47 Rapport sur le Cholera d'Égypte en 1883, par M. le Dr. Strauss, etc.
In looking now over the field that has been traversed in the foregoing pages, and searching for some link that will unite in a consistent whole the causes, symptoms, and lesions of cholera, it is evident that only one factor can possibly be so described. That factor is the gastro-intestinal flux. This it is that produces the vomiting and the purging; that prostrates the patient and wastes away in a few hours the fullest and the firmest form; that chills the limbs and afterward the trunk; that thickens the blood so that the capillary vessels can no longer convey it, and that spreads a cyanotic shadow over the whole surface of the body; that cuts off the supply of blood from the lungs and heart; that paralyzes the nervous system, ganglionic as well as cerebro-spinal; that obstructs the kidneys and arrests their secretion; and that, acting through the several links of this pathological chain, becomes the cause of death. But the question still recurs, What is the cause of the gastro-intestinal flux? To this also, in the light of observation, it is possible to give only one answer. It is a specific poison which originates in Hindostan, and, being taken into the stomach and bowels, not only produces in the individual the symptoms and lesions of cholera, but is capable of multiplying itself and rendering infectious the discharges from the stomach and bowels of the subjects of the disease, so that it may be transmitted from one person to another round the whole circumference of the globe. Regarding the form and nature of that poison little or nothing is definitely established, beyond what has already been stated as the result of Koch's observations. As far as they go, they harmonize with a long-prevalent opinion that the cholera poison consists of certain microscopic germs, which, on being received into the bowels, propagate their kind and destroy the epithelium. It is believed by some that these bodies are products of the rice-plant on the banks of the Ganges, and that, having once originated the disease, the germs contained in the discharges become mixed with water or are borne upon the wind, and enter the system of new victims, who, in their turn, disseminate the plague. This theory will be further considered below.
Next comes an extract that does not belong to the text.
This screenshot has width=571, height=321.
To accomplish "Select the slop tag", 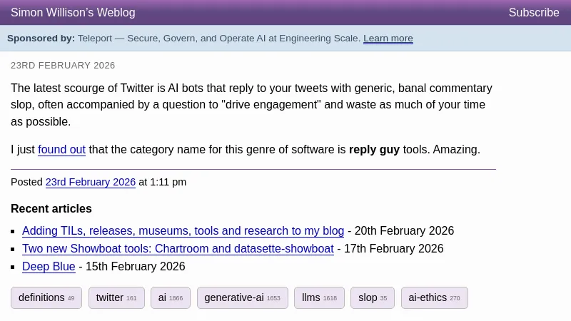I will pos(373,297).
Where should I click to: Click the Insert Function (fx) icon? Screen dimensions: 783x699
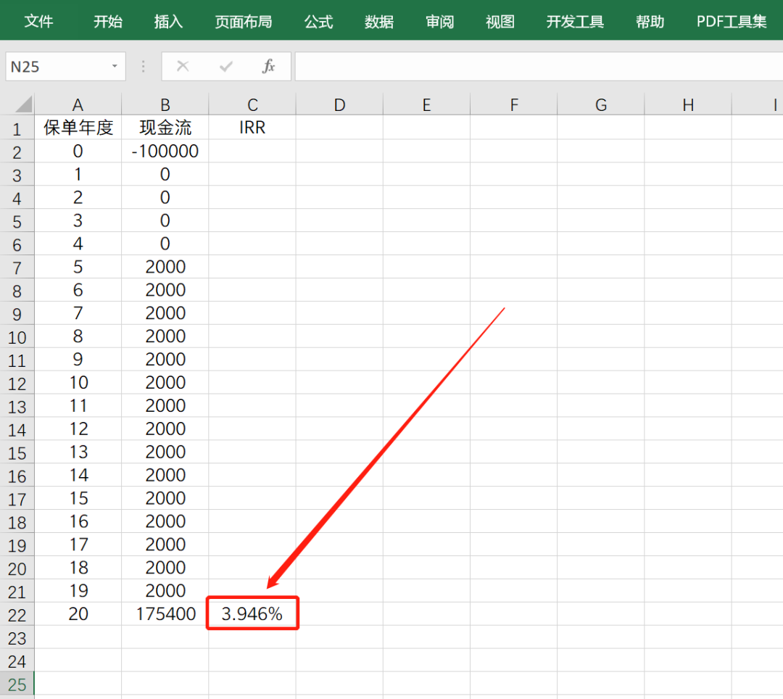coord(268,66)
Another view, that of B. W. Richardson, is that, "as pus undergoes changes which convert it into a septic poison, so the excreted matter from the alimentary canal is equally capable, under peculiar conditions of oxidation, of producing an alkaloidal organic poison, which, soluble in water, but admitting of deposit on desiccation," becomes the agent for disseminating the disease. In these theories a false datum and a hypothesis are offered us in place of the fact which we seek. The cryptogamous nature of the essential cause of the disease has no positive proof, but only the probability of coincidence in its favor. There is no proof, because one after another organic form has been alleged to be the essential generator of the disease, and each has been proved to be either not peculiar to cholera or has been shown to be present in other diseases than cholera.